• Task inputs:
* * * * *
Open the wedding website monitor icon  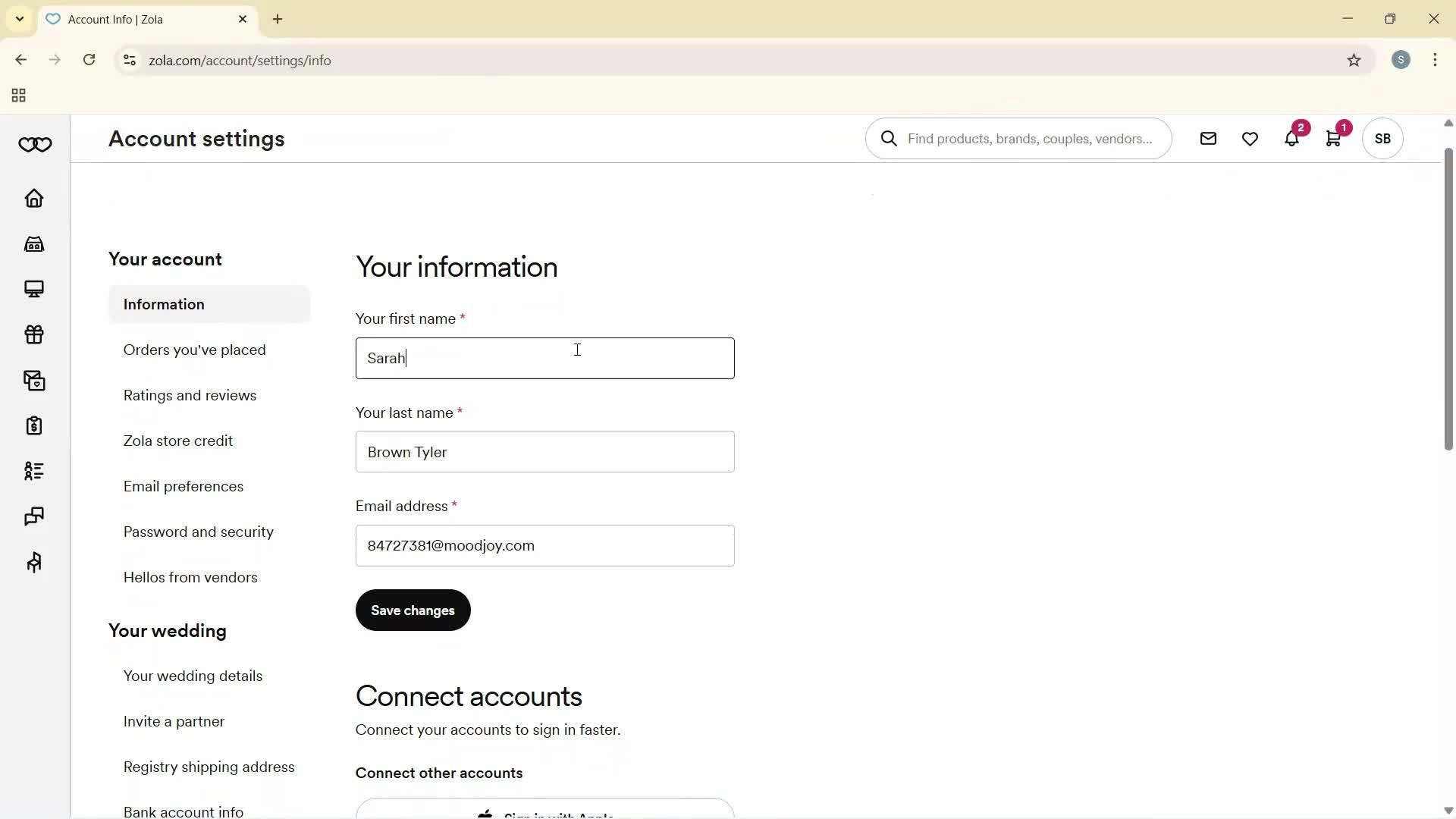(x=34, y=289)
* * * * *
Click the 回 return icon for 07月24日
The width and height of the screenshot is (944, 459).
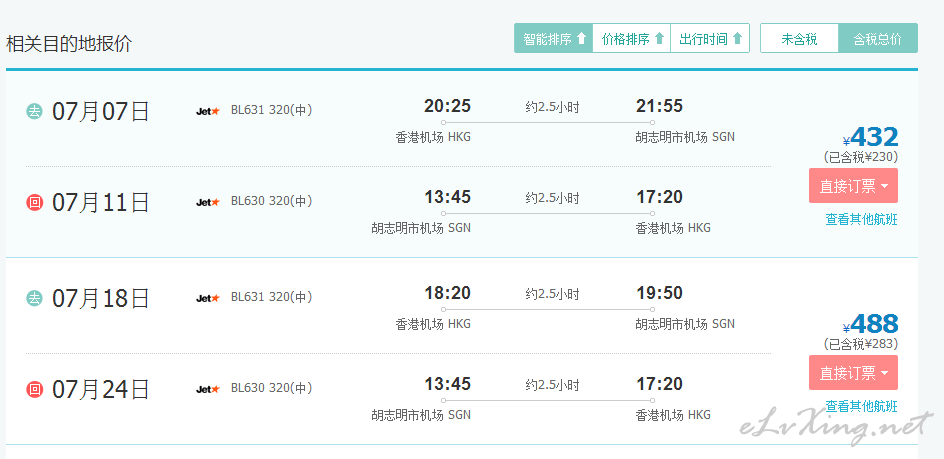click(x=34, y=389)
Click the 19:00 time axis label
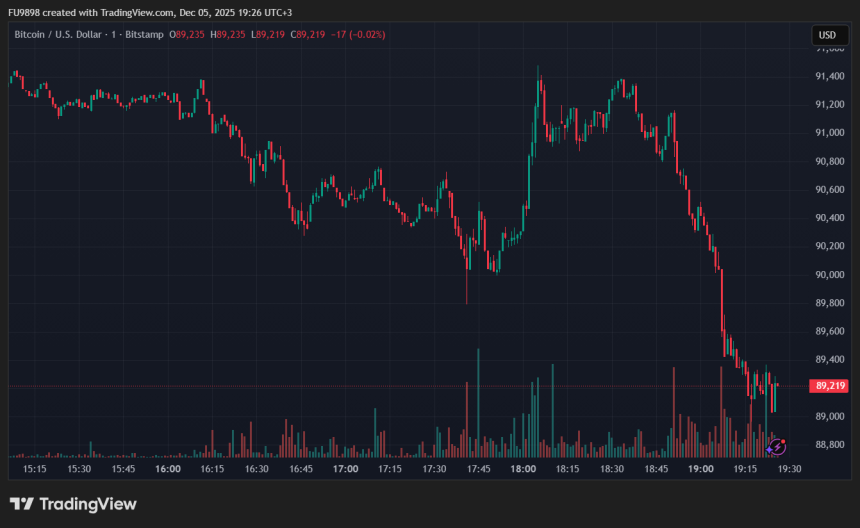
* * * * *
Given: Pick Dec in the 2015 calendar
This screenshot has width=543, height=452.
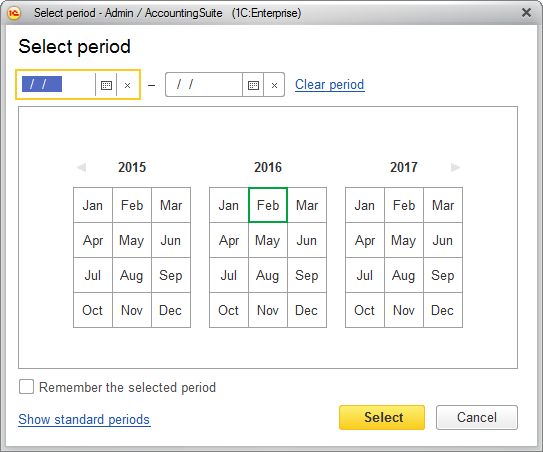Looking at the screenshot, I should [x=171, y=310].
* * * * *
• What to produce: Reproduce the listing above only between the lines holding "Click the 回 return icon for 07月24日" and "Click the 19:00 time axis label", inclusive. Every line must match exactly, and pictures are dropped.

• Solution:
Click the 回 return icon for 07月24日
The width and height of the screenshot is (944, 459).
click(x=34, y=389)
Click the 19:00 time axis label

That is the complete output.